1.Setting the part up
This component gave a natural parting line and this should be expected. The component would have started life as some sort of moulding; mouldings need draft to release from the mould tool. Draft produces the parting line.
The parting line can be extended with Magic Tape (Scotch product name). The edge of the tape is coloured so it can be found more easily when cutting the tool later.
This technique helps avoid cutting in to the mould surfaces, in error when opening the tool.
but in this case the part was not my own and being unsure of the materials used strong washing liquid and water was trusted to ensure the silicone wouldn’t react.
2.Runners and Risers
In this case the part is set fairly flat; the item will be cast without vacuum by my friend. Being flat will help lift air bubbles of the “A” face. The A face is in this case a face! The A face will often be the lower surfaces of the mould.
The runner; resin goes in here, is a piece of 6mm rod and the risers; air and resin flow out here, are some 2x2mm plastic off cuts.
The runner is often best placed at one side of the part and the risers
at the opposite side. This part being fairly flat in the mould gave three “high” spots; these would trap air and need risers. The feed in placed centrally between these risers makes good sense – imagine poring a thick liquid on to a flat surface, a circular puddle is formed. The runner at centre will flow out equally within reason to the risers. At centre the part has a boss and rib feature for connection to the body of the figure; these make good flow features and give further reasoning to the runner position.
If the part were to be vacuum cast; I would have lifted the chin and
have used a single riser.
3. Set the tool
The runner is bonded to a support and the set is placed in a box (the bottom of a milk carton – I am cheap!).
Ensure a good wall will be produced around and under the part to be cast. 15mm minimum for this size object.
Note – the tape parting line has been trimmed; it was too close to the edge of the box initially.
4. Mixing and Degassing
The silicone needs to be carefully measured and mixed.
The ratio must be correct, 10:1 in my case. But for small volumes difficult,
use some good scales with appropriate resolution. When pouring, I prefer to pour catalyst first; so not get unmixed rubber in the bottom.
Mix in a oversize pot to aid degassing.
When degassing the trapped air expand and the volume increases to a large extent; the quickest way to degas is allow full expansion to take place (reaching low pressure before overflowing the pot). The air bubbles expand and burst; the silicone shrinks back to its starting volume in the chamber with vacuum.
When mixed the pot life to pour might be 1hr or more; full cure in 24hrs. A good 10min degas is possible; no rush.
5. Pour and degas
The technique for pouring; pick one spot and stay at that spot. I generally pour the silicone in to a deep section and then try to stay at that position,;
this allows the silicone to flow around the surfaces of the part pushing air our, minimising trapped bubbles.
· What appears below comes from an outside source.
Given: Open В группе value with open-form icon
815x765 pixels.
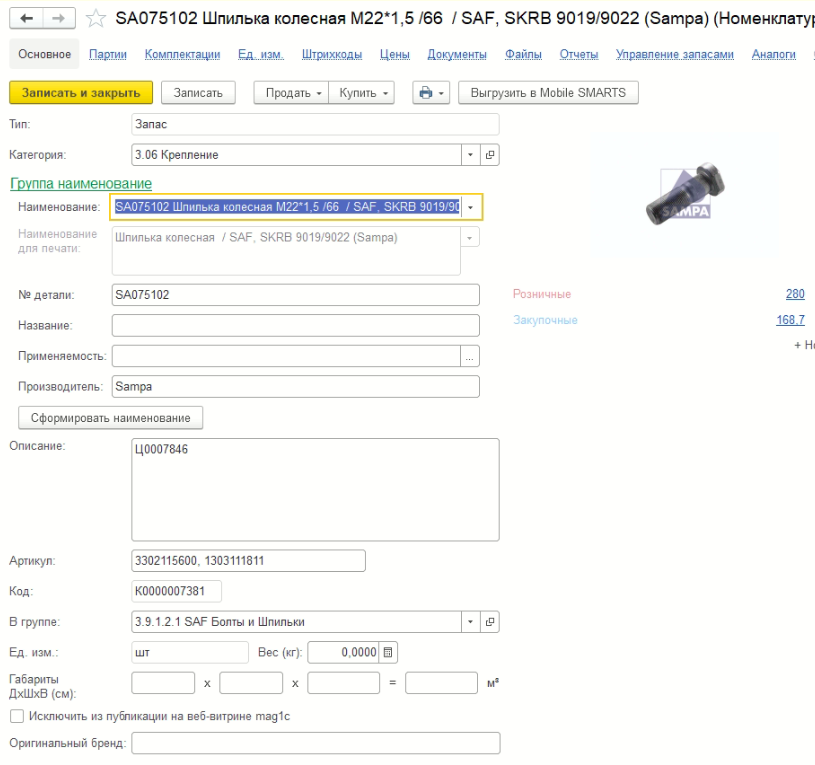Looking at the screenshot, I should [x=490, y=622].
If working with delicate supports or parts it is often necessary to pour
equally around the master part. The silicone is very viscous and will break
masters from the support if heavy handed or flowing at one side.
The issue with moving the pour point around is over-layering the silicone; trapping more air between layers and the need to degas further.
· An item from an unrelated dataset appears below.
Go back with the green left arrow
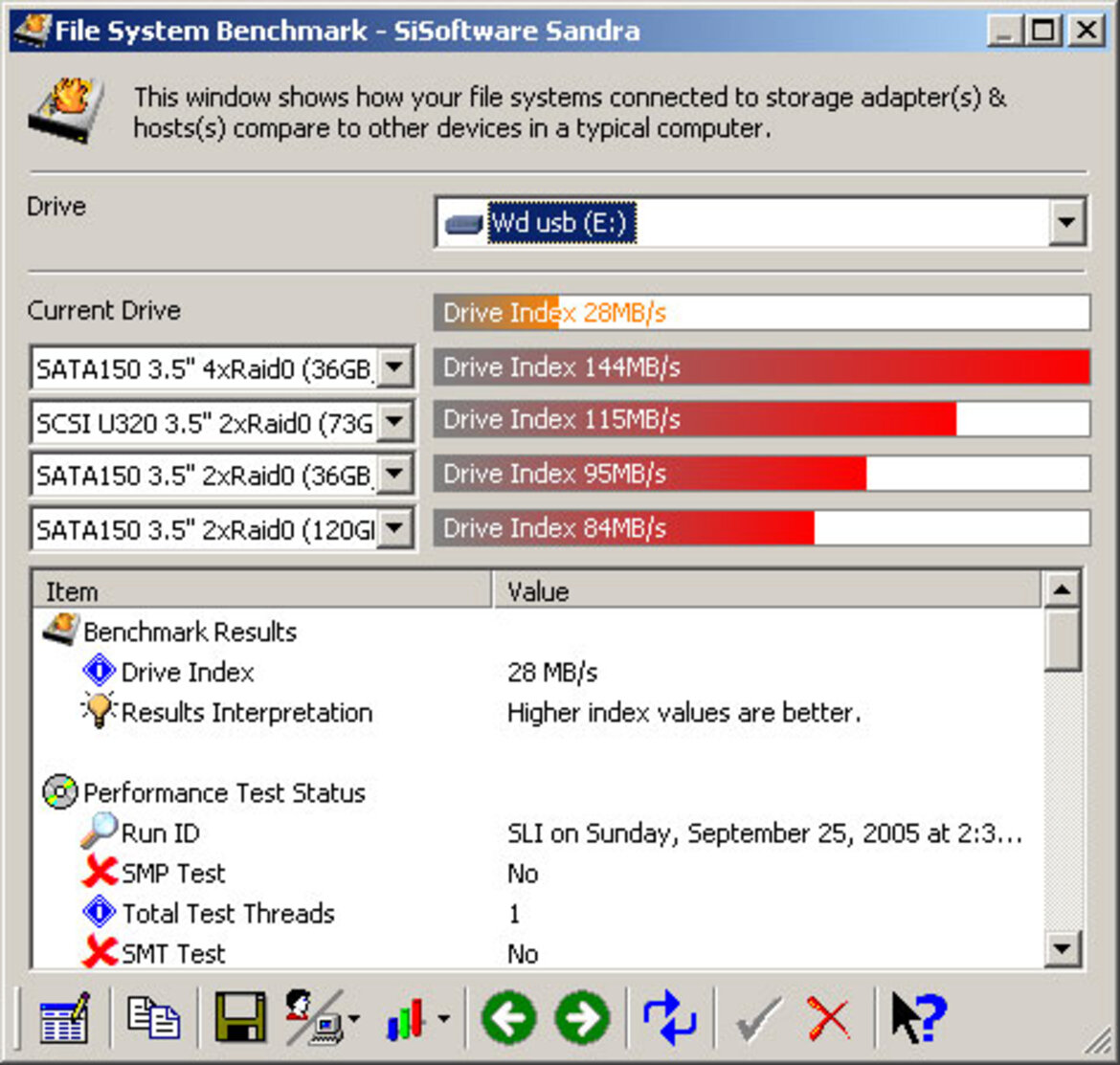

I always degas again, this can be more difficult as the tool boxing / shape might not be as tall as the first
degassing pot. It will be harder to achieve full vacuum without overflowing the box; the box is lower just to keep the runners and risers short.
6. wait and cut open
The full cure with most RTV silicone materials will be around 24hrs at a decent temperature and the outside cures first.
The material is an insulator so the inside and mould surfaces might not be cured even if it feels good at the outside. Be patient.
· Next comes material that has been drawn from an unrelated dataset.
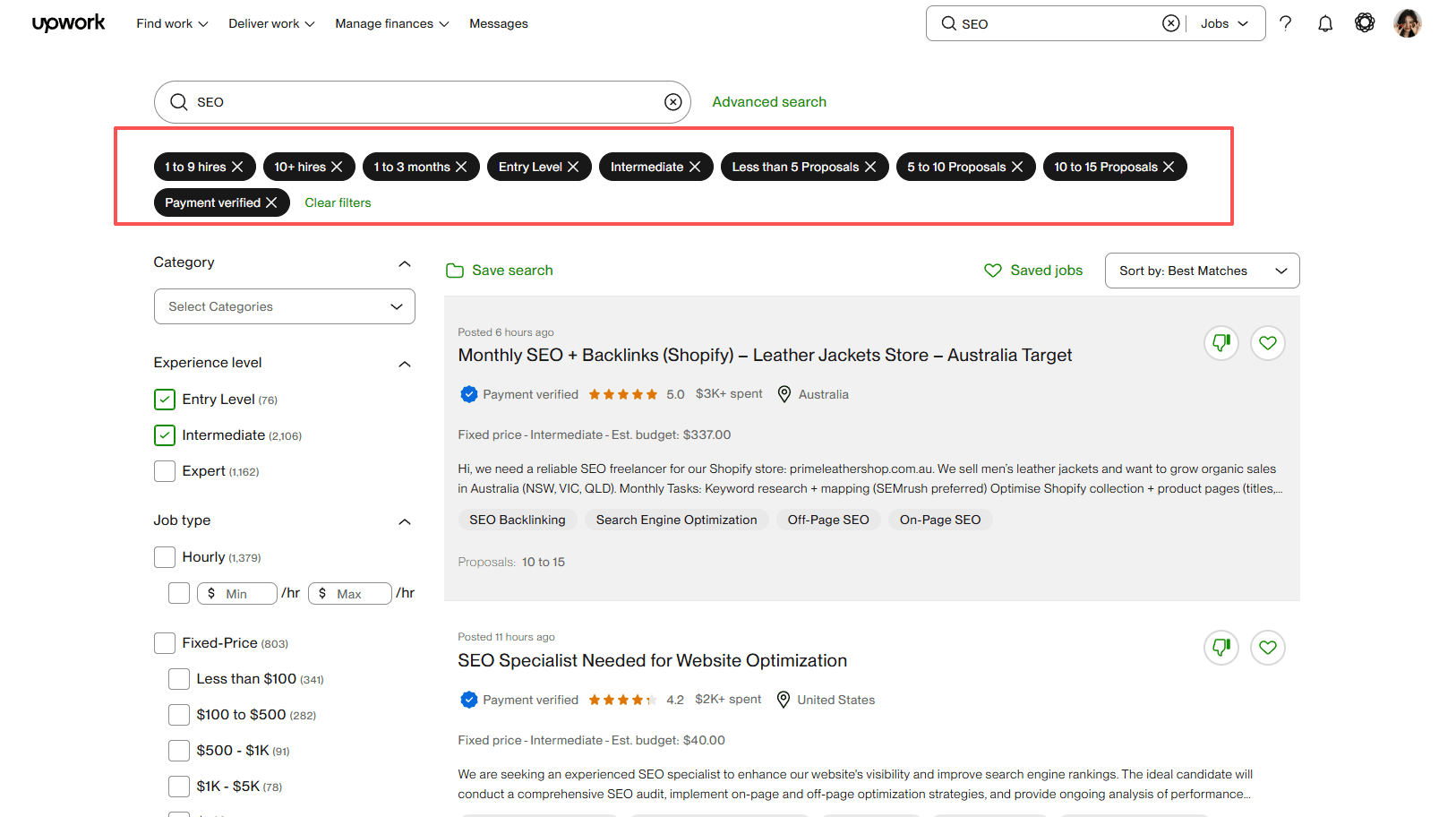Open the Sort by Best Matches dropdown

pyautogui.click(x=1202, y=271)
A good technique to aid final cure (after 24hrs) is to use an oven – a resin warming oven or such at 30 or 40 degrees C; not your cooker! The metal runner will conduct heat towards the centre of the silicone tool assisting the cure.
Have a good look at the split line (that black edge has some meaning now). Check the tape is still attached to the master.
Initial cutting of tool should be a wavy (but smooth) single cut all the way around the four outer edges of the block. This cut should be one scalpel blade deep and can be (just about) seen in the photo.
Parting pliers can be used to gain access so that the cut from wavy edge to tape edge can be made, this cat should be smooth without jagged "stabs". Any jagged cuts now will hold the tool apart when in use.
When cut the tool can be cleaned, remove all bits of cyano, tape, bits runner etc.